Screening cervixcarcinoom
Uit Richtlijnen HIV
Cervix cytologie bij mensen met hiv: start screening en follow-up
Start screening:
- < 30 jaar: Screening met een PAP-test dient gestart te worden binnen een jaar na de sexarche onafhankelijk van de hiv-transmissiewijze, maar niet later dan 21 jaar. Bij vrouwen tussen de 21 en 30 jaar dient screening bij de hiv-diagnose te geschieden.
- > 30 jaar: Screening met een PAP-test bij voorkeur met hrHPV-bepaling dient bij hiv-diagnose te geschieden.

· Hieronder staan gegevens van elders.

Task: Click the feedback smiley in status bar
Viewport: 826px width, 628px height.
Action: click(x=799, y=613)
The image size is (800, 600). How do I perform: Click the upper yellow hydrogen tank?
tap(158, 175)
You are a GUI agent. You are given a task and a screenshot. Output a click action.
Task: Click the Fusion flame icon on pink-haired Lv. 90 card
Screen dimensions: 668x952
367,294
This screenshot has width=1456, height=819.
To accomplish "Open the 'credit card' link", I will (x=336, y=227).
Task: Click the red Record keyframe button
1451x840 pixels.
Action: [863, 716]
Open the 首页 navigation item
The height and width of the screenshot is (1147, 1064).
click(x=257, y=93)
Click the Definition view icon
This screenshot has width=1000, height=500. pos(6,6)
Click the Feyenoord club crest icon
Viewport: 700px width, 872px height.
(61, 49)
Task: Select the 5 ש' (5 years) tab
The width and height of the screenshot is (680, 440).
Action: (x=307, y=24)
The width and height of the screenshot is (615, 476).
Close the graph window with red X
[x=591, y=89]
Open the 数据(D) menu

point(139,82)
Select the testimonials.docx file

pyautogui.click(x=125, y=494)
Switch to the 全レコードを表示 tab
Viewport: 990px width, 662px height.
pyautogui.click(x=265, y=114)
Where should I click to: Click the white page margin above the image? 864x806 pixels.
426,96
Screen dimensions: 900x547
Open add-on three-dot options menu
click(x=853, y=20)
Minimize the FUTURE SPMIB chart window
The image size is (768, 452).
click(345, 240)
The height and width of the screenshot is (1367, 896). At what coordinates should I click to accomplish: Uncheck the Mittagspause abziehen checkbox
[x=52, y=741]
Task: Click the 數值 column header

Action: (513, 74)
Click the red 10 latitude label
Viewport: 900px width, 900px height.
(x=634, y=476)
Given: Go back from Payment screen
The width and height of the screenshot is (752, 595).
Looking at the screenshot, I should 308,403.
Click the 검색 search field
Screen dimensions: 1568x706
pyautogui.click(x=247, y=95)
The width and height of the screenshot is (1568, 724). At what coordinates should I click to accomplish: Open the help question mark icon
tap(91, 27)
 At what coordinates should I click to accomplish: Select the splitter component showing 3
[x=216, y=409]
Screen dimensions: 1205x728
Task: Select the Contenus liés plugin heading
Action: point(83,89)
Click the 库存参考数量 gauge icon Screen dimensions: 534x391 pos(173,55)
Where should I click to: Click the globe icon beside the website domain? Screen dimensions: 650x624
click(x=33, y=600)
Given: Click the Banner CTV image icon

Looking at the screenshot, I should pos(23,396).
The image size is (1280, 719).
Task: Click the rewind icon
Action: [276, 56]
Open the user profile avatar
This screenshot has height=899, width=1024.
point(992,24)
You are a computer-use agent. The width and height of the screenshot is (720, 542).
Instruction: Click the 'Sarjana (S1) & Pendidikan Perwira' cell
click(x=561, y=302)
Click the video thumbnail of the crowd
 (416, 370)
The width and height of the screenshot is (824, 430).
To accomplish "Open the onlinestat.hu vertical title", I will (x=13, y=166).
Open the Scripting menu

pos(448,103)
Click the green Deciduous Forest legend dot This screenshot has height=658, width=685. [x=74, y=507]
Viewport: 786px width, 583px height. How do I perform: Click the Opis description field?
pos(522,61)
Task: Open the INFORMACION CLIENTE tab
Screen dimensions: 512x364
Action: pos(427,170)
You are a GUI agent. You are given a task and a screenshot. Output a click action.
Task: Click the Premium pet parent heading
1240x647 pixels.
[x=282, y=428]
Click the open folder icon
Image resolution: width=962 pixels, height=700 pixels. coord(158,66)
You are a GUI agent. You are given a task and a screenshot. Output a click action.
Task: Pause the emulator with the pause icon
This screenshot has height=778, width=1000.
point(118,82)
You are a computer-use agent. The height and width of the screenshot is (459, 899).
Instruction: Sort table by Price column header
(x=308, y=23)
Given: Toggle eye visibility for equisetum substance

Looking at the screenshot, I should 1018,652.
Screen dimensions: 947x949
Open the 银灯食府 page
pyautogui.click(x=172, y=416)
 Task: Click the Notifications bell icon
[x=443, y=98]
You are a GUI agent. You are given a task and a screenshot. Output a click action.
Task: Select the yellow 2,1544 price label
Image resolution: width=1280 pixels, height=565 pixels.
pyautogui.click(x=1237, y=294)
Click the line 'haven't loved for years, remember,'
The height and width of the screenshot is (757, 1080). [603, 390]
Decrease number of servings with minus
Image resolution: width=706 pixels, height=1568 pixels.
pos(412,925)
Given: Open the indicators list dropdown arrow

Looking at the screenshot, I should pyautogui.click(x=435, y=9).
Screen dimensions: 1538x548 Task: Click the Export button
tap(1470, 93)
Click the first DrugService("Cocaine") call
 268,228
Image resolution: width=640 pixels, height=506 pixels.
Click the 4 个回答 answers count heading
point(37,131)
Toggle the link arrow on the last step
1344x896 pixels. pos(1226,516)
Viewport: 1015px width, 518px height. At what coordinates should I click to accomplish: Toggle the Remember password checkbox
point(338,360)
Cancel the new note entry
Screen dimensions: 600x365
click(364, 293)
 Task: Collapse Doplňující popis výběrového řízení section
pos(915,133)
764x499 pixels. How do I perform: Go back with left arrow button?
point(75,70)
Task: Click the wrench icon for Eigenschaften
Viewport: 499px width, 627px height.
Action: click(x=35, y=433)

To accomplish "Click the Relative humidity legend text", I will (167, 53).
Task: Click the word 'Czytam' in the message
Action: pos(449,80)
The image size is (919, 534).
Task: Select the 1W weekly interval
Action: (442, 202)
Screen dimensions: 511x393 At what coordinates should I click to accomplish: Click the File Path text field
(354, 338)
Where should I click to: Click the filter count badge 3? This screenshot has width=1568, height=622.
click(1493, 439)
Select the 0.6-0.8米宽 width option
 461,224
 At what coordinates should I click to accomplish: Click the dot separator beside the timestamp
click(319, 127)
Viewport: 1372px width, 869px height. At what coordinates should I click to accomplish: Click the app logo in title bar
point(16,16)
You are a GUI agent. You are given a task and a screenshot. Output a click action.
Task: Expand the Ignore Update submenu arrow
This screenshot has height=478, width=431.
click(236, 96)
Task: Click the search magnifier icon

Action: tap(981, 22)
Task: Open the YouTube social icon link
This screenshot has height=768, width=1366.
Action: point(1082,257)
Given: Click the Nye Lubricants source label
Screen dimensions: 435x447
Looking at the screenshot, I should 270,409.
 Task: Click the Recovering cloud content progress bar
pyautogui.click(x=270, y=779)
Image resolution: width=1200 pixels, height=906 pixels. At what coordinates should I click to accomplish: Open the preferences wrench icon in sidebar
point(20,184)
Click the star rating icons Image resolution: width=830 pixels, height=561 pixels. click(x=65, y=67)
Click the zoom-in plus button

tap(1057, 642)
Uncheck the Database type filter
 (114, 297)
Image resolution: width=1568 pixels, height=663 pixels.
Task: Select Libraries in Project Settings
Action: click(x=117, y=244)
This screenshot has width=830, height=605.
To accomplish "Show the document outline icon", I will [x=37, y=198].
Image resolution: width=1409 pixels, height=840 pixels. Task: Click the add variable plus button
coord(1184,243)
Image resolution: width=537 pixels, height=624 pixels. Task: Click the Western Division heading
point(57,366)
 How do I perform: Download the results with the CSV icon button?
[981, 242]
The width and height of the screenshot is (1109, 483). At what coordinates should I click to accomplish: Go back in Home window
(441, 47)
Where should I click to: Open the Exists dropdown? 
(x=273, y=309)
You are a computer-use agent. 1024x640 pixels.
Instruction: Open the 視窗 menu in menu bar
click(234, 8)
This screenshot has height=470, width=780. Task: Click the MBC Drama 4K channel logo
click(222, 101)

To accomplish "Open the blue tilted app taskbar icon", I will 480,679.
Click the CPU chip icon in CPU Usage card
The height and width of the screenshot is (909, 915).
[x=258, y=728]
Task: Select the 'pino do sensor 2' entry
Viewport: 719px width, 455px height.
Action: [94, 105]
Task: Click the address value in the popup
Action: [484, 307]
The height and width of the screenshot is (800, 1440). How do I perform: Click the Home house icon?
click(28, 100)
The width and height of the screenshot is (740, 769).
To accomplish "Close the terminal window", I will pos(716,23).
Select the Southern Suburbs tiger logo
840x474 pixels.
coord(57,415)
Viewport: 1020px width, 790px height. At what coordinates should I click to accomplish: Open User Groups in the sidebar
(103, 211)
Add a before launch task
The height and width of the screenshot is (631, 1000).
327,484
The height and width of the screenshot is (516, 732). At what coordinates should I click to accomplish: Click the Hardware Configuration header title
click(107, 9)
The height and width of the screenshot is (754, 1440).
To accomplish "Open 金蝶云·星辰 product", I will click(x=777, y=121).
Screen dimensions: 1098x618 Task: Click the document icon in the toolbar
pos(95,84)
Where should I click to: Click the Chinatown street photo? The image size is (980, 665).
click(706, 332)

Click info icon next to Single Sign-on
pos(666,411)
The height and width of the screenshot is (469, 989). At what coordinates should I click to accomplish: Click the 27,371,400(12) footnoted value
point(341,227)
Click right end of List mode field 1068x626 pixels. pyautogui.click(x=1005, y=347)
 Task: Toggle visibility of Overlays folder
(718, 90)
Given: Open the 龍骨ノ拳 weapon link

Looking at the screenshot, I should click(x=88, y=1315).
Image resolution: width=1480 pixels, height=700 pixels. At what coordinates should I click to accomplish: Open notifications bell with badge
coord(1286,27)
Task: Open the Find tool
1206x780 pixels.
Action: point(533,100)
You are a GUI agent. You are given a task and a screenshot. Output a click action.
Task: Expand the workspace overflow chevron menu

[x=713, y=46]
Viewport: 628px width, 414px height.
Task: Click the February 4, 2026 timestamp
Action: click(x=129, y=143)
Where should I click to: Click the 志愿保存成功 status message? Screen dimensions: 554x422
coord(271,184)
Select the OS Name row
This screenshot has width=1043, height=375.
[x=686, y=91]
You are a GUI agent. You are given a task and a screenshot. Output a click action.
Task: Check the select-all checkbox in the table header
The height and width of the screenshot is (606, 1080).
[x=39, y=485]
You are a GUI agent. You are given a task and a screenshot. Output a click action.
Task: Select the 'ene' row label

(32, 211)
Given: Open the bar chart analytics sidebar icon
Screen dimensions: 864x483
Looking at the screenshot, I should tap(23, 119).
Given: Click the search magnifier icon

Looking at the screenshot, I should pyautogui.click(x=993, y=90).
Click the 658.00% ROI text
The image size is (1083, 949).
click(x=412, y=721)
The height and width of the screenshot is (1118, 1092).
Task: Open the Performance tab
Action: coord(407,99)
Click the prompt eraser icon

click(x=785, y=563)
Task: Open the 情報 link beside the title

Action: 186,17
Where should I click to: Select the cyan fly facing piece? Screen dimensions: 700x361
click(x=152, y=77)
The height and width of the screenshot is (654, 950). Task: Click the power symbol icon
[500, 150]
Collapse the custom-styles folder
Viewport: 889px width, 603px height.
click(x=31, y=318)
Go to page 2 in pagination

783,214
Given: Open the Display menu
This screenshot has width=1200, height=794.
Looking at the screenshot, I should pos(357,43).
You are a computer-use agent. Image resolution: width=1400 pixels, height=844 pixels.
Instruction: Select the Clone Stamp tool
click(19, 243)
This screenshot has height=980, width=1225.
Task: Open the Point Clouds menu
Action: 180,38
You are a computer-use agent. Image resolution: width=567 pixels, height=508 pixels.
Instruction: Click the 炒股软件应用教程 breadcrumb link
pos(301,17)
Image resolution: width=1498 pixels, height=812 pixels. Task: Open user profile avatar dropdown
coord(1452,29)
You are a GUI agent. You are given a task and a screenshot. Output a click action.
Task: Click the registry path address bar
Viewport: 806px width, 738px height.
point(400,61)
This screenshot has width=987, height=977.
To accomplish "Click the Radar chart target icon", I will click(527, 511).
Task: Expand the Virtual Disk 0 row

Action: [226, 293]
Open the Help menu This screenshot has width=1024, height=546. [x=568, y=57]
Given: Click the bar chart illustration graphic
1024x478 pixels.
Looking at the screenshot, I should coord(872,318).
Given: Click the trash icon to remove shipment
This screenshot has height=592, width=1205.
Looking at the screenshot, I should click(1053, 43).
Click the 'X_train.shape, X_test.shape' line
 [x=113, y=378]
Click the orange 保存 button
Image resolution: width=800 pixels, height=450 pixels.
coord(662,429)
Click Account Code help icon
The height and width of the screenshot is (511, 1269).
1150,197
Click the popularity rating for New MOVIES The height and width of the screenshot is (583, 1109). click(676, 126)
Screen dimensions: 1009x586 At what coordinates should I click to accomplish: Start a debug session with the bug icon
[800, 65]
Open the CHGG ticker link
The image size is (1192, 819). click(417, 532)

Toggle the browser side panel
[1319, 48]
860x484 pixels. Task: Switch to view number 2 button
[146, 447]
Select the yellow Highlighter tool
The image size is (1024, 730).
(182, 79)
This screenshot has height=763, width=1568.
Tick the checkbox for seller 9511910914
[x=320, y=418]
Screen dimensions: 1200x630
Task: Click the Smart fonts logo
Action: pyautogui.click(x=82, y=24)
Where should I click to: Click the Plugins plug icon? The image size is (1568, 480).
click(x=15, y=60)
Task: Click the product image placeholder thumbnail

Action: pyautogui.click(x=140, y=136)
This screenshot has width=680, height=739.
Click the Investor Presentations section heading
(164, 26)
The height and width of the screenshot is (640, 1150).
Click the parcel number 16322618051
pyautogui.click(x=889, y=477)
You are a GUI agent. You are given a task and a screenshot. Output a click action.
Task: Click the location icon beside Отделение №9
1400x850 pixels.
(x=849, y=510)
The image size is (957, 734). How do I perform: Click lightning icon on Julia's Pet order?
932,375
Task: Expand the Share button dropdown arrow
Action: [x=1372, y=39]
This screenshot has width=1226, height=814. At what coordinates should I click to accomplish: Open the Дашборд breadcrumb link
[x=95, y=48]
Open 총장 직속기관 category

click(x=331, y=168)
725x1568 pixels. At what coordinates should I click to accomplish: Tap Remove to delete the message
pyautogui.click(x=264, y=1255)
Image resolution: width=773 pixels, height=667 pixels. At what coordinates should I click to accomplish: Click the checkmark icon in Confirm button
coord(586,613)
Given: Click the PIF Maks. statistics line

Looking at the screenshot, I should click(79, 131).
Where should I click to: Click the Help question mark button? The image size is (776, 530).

Follow-up screening na PAP 1 en hrHPV negatief:
- < 30 jaar: Jaarlijks cervixcytologie zonder hrHPV-bepailng (dan ook inspectie vulva en anus op VIN of AIN). Indien 3x PAP 1, dan controle elke 3 jaar tot 30e jaar.
- > 30 jaar: Jaarlijkse cervixcytologie bij voorkeur met hrHPV-bepaling (dan ook inspectie vulva en anus op VIN of AIN). Indien er geen hrHPV-test beschikbaar is: na 3x PAP 1, controle elke 3 jaar.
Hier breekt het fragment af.